Il training autogeno, ideato dal psichiatra tedesco Johannes Heinrich Schultz, è una metodologia di rilassamento che si pone come obiettivo il raggiungimento di uno stato di calma profonda. Questa tecnica si sviluppa attraverso esercizi quotidiani che, idealmente, dovrebbero durare circa quindici minuti. Gli esercizi si possono svolgere in diverse fasi della giornata, a partire dal mattino fino alla sera, e sono utili per chiunque desideri migliorare la propria gestione dello stress e dell’ansia.
Attraverso la pratica costante, il training autogeno favorisce la connessione mente-corpo, istruendo il praticante a percorrere una sorta di viaggio interiore verso la serenità. Sensazioni di pesantezza, calore e rilassamento vengono induzati mentalmente, portando a una distensione muscolare significativa.

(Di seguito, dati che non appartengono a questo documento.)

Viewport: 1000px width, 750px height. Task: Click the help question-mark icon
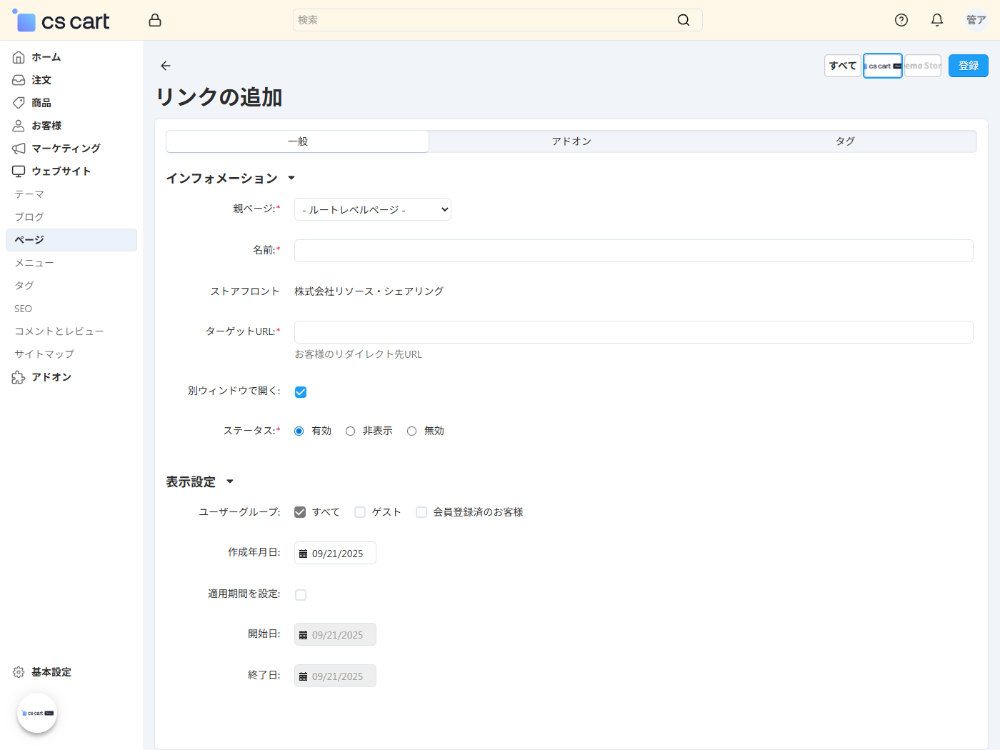(900, 19)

Ma… attenzione! Per alcune persone, questo approccio potrebbe rivelarsi meno vantaggioso e addirittura dannoso.
Nonostante i benefici generali del training autogeno, ci sono categorie di persone per le quali questa tecnica non è indicata. In particolare, chi soffre di bradicardia, che è una condizione caratterizzata da un battito cardiaco lento – solitamente inferiore a sessanta pulsazioni al minuto – non dovrebbe avvicinarsi a questa pratica. Infatti, il rilassamento e l’abbassamento della tensione muscolare a cui il training porta potrebbe aggravare una situazione già delicata, influendo negativamente sulla frequenza respiratoria e cardiaca.
In aggiunta ai problemi legati al battito cardiaco, anche chi presenta disturbi psichiatrici dissociativi o di natura psicotica deve stare lontano dal training autogeno. Questa tecnica potrebbe infatti innescare o intensificare sensazioni di disagio, amplificando le problematiche esistenti. È fondamentale, quindi, che chi rientra in queste categorie si consulti prima con un professionista della salute mentale, per evitare effetti collaterali indesiderati.
Ecco la questione centrale: quando è sconsigliato praticare il training autogeno? Prima di tutto, è importante capire che questa tecnica dovrebbe essere vista come un supporto e non come un’alternativa a trattamenti medici o psicoterapici già in corso. Non sostituisce assolutamente né le sedute di terapia, né le cure farmacologiche per l’ansia o altri disturbi. Se si decide di praticare il training da soli, ma non avverte miglioramenti, sarebbe opportuno parlarne con il proprio medico di fiducia.
Inoltre, un importante campanello d’allarme è rappresentato dalle sensazioni provate dopo una sessione di training. Se si avverte ansia o inquietudine, è consigliabile interrompere le pratiche e contattare un professionista esperto in training autogeno o il proprio medico curante. La salute mentale è un aspetto da non sottovalutare e, per chi ha subìto traumi o patologie particolari, il rischio è reale.
Il training autogeno può certamente essere una chiave per la serenità, ma come in tutte le cose, è fondamentale sapere quando e come utilizzarla, per preservare il proprio benessere psicofisico.